Хотя в начале осмотра мисс А. неизменно бывала очень ригидной и брадикинетичной, она оказывалась способной «активизироваться» и расслабляться от физических упражнений (ее функциональные состояния до и после сеансов физиотерапии разительно отличались), кроме того, она могла активизироваться на несколько минут даже в моменты самой выраженной утренней ригидности и акинезии, если ей случалось чихнуть. При депрессии ее настроение драматически улучшалось pari passuс усилением двигательной активности. Перед тем как мы назначили ей леводопу, у больной в течение года не было развернутых окулогирных кризов. Она получала атропиноподобные лекарства, которые несколько уменьшали саливацию и тремор, но оказывали весьма слабое действие на согбенную позу, брадикинезию, нестабильность походки, гипофонию, кризы или перепады настроения. 7 мая мы впервые назначили ей леводопу.

Курс лечения леводопой

Никаких новых ощущений или объективных признаков не появилось до того, как доза достигла 2 г в сутки. По достижении этой дозы (12 мая) у мисс А. появились небольшая тошнота и головокружение, кроме того, она стала часто открывать рот — это был тик в форме зевания (хотя в действительности это не было настоящей зевотой). Открывание рта чередовалось со стискиванием зубов. Мисс А. описывала оба движения как «автоматические» и непроизвольные.

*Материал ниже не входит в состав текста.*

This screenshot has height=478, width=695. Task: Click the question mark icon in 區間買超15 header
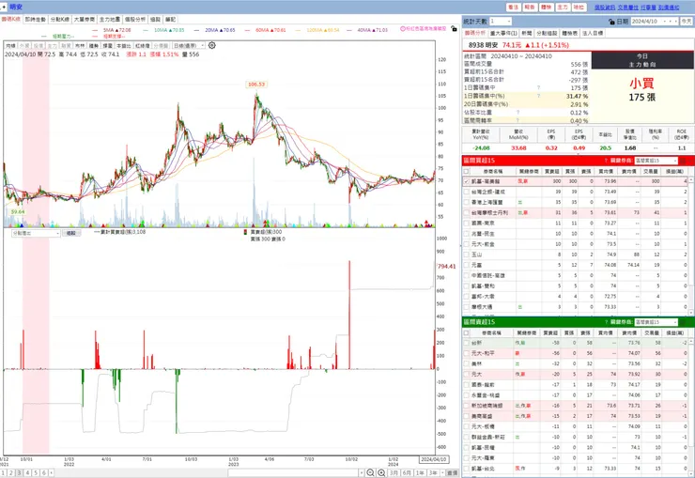point(606,161)
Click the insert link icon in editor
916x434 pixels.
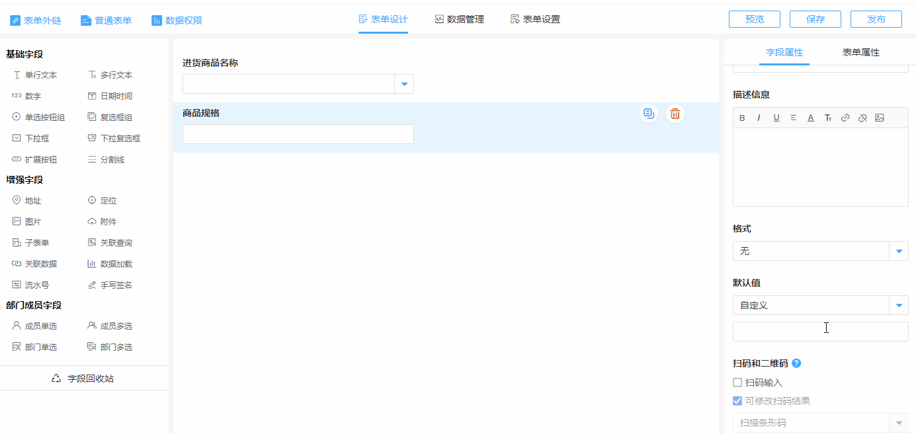pos(845,118)
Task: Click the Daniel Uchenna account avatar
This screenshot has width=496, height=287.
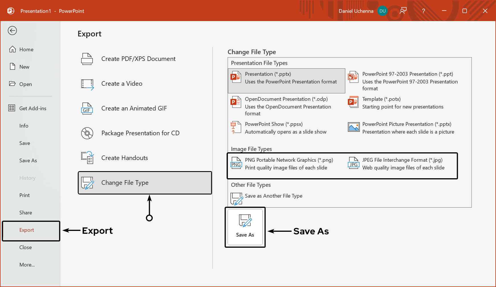Action: tap(382, 11)
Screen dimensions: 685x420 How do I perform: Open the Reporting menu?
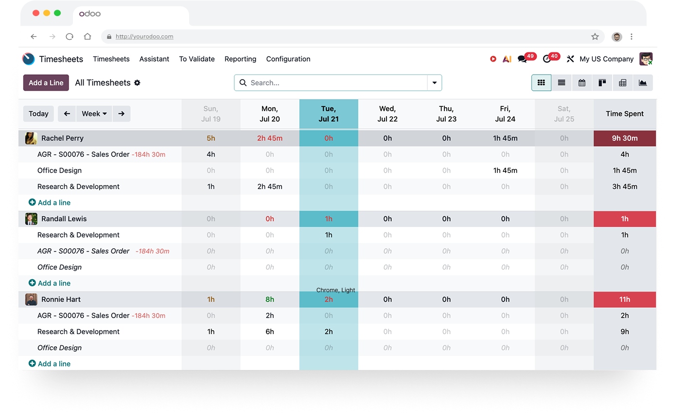240,59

15 мая (когда суточная доза была доведена до 3 г) в состоянии мисс А. произошли разительные изменения. Выражение лица стало живым и подвижным, уменьшилась ригидность мимики, прекратились периоды сонливости и сопорозного состояния в течение дня. Больная без усилий самостоятельно находилась в вертикальном положении. Ригидность значительно уменьшилась. Непроизвольные движения рта стали происходить намного реже. Сама мисс А. говорила о необычайном приливе сил и энергии. Самочувствие ее значительно улучшилось.

17 мая (когда доза составляла уже 4 г в сутки) мы наблюдали дальнейшее уменьшение акинезии и ригидности: во всяком случае, мисс А. стало доступно самообслуживание, например одевание и раздевание, что ранее было ей абсолютно недоступно без посторонней помощи. Она без колебаний отваживалась вставать на ноги и ходила по госпитальному коридору решительными шагами, размахивая при этом руками. Лицо стало подвижным, больная охотно и часто улыбалась. Глаза были широко открыты большую часть дня и стали «ясными» и осмысленными. С повышением дозы вновь усилились симптомы насильственного открывания рта и стискивания челюстей.

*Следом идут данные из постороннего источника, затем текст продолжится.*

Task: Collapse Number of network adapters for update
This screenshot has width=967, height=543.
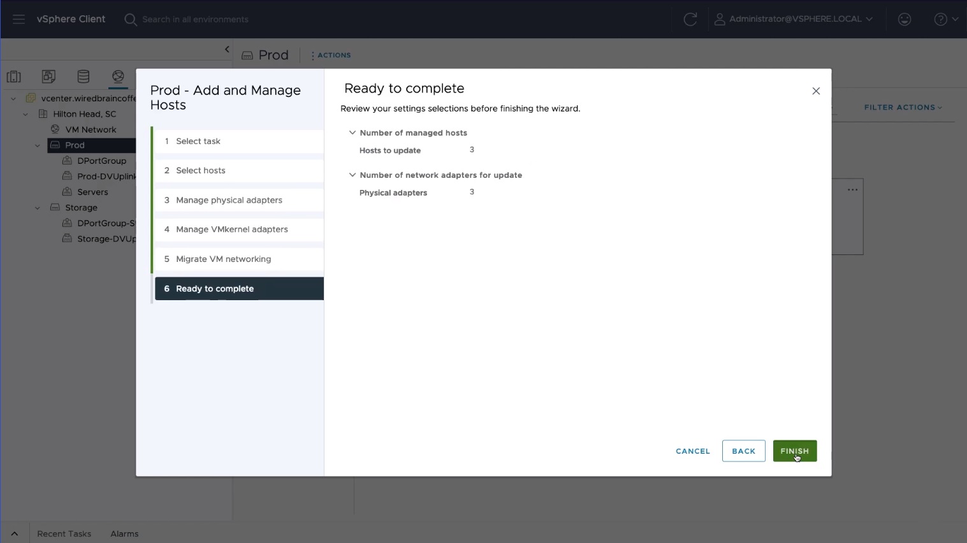Action: tap(352, 175)
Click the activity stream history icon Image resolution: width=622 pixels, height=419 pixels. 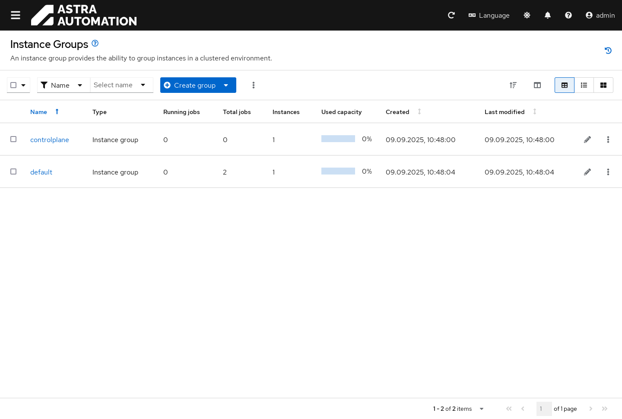pyautogui.click(x=608, y=51)
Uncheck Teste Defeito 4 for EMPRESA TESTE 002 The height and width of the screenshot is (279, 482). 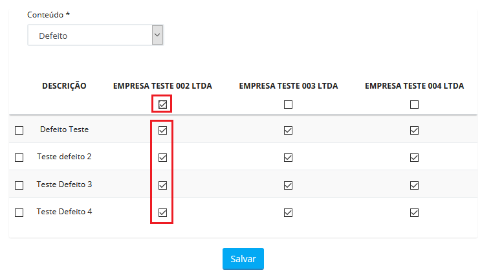[x=162, y=212]
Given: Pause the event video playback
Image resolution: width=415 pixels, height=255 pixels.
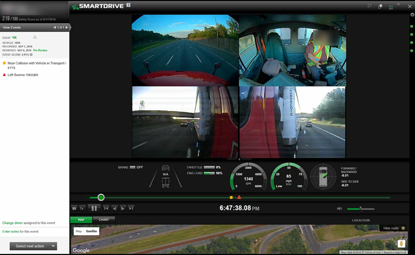Looking at the screenshot, I should pos(94,208).
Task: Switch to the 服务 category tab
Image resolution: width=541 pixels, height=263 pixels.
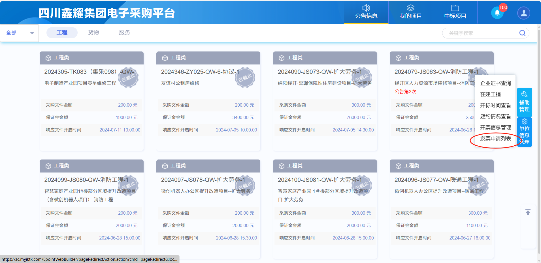Action: (x=124, y=33)
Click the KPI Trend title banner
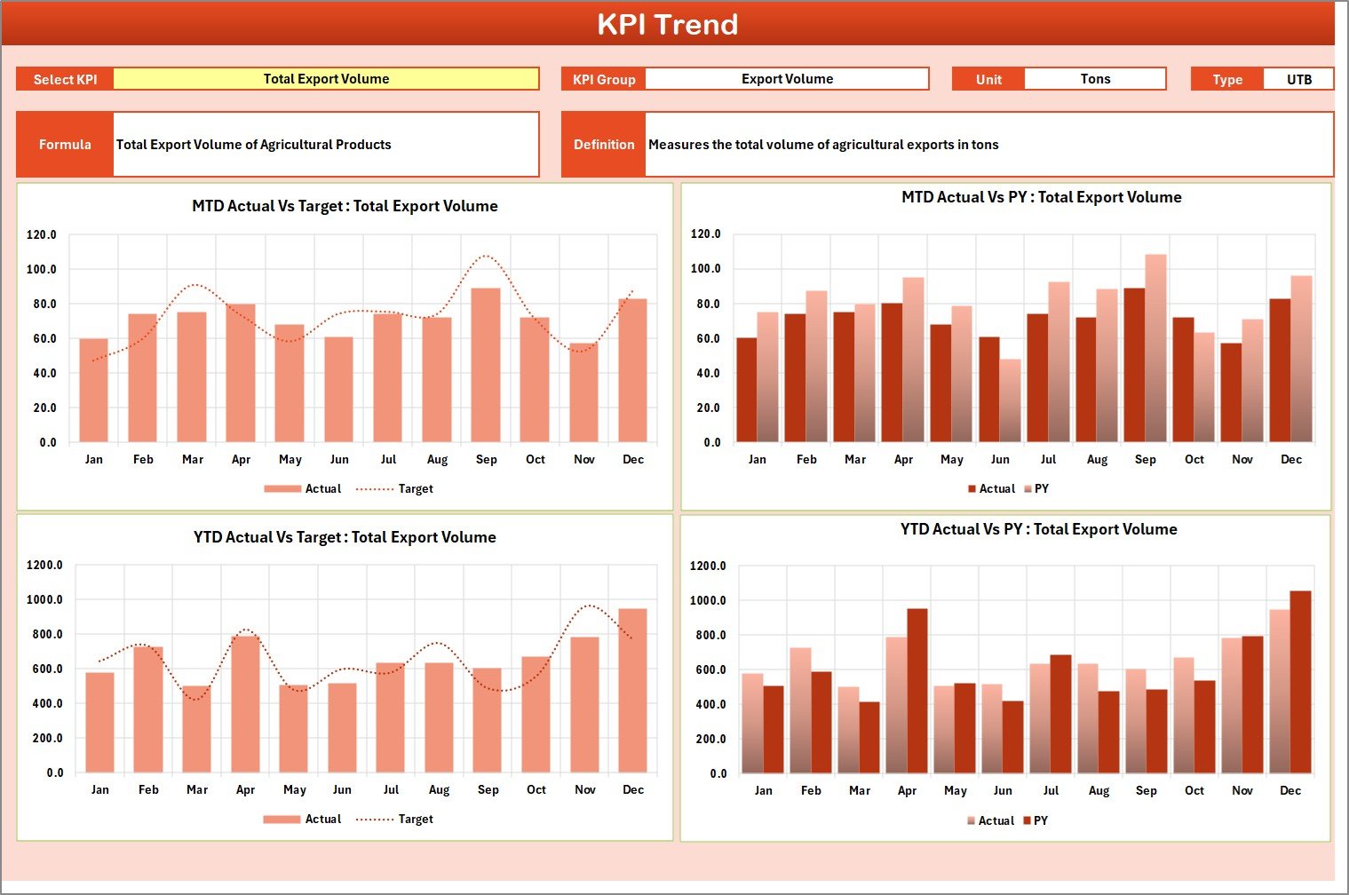 tap(670, 24)
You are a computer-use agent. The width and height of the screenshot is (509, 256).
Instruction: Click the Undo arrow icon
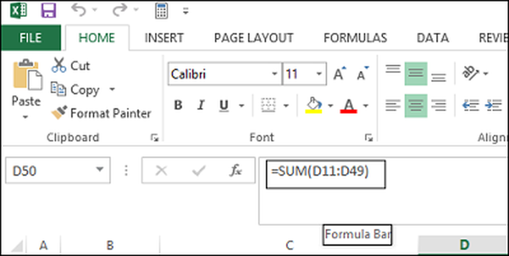point(77,10)
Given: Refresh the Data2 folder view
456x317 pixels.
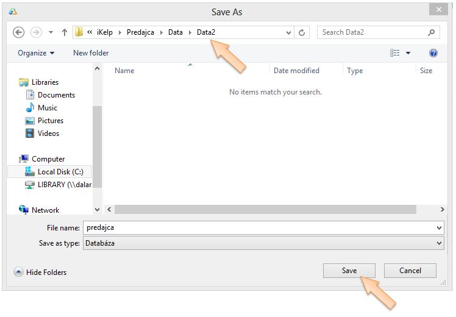Looking at the screenshot, I should [302, 32].
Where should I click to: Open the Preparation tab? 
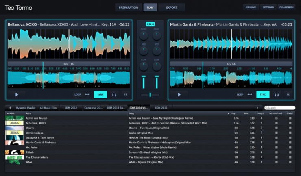(128, 7)
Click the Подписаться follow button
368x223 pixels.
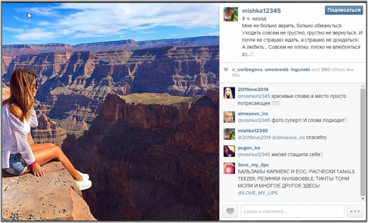344,10
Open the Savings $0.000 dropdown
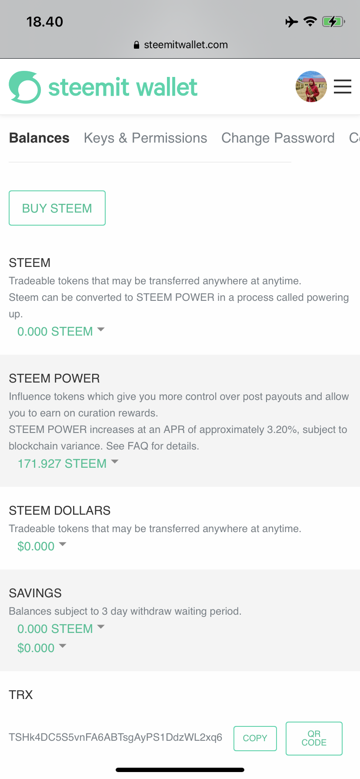The height and width of the screenshot is (779, 360). point(42,648)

19 мая (на прежней дозе 4 г леводопы в сутки) у мисс А. появились некоторые нежелательные эффекты лекарства. Уровень бодрствования стал чрезмерным, две ночи она не могла уснуть. Зрачки расширились до 5 мм, хотя сохранилась нормальная реакция на свет. Появилось чувство беспокойства в ногах, она беспрестанно скрещивала и расставляла их, постукивала ногой по полу и вообще стремилась постоянно ходить и двигаться. Даже ложась в постель, продолжала испытывать потребность снова и снова повторять упражнения, которыми занималась на сеансах лечебной физкультуры. Непроизвольные движения рта, весьма заметные и бросающиеся в глаза, стали объектом параноидного беспокойства и тревожности больной — она считала, что остальные больные, санитары, медицинские сестры и врачи наблюдают за ней и смеются. Учитывая избыточное двигательное возбуждение — акатизию, агрипнию, возбуждение, — мы решили уменьшить дозу леводопы до 3 г в сутки.

В течение нескольких дней (18–25 мая), на дозе 3 г в сутки, мы наблюдали у мисс А. стойкое улучшение осанки, походки и голоса. Кроме того, отмечалось исчезновение ригидности и акинезии при отсутствии избыточного возбуждения, наблюдавшегося на фоне приема большей дозы. Мы лелеяли надежду, что добились плато стабильного состояния.

Однако 26 мая снова появились симптомы возбуждения. Мисс А. стала испытывать жажду и голод — она почти непрерывно пила из фонтанчика, а аппетит и прожорливость были практически такими же, как в начале третьего десятилетия жизни. Настроение превратилось в экзальтированное. Она «чувствовала необыкновенную легкость», ею овладевало «ощущение полета». Больная стала невероятно общительной, постоянно разговаривала с людьми, находила причины бегать по лестницам вверх и вниз («выполняя чьи-то просьбы») и пыталась танцевать с медицинскими сестрами.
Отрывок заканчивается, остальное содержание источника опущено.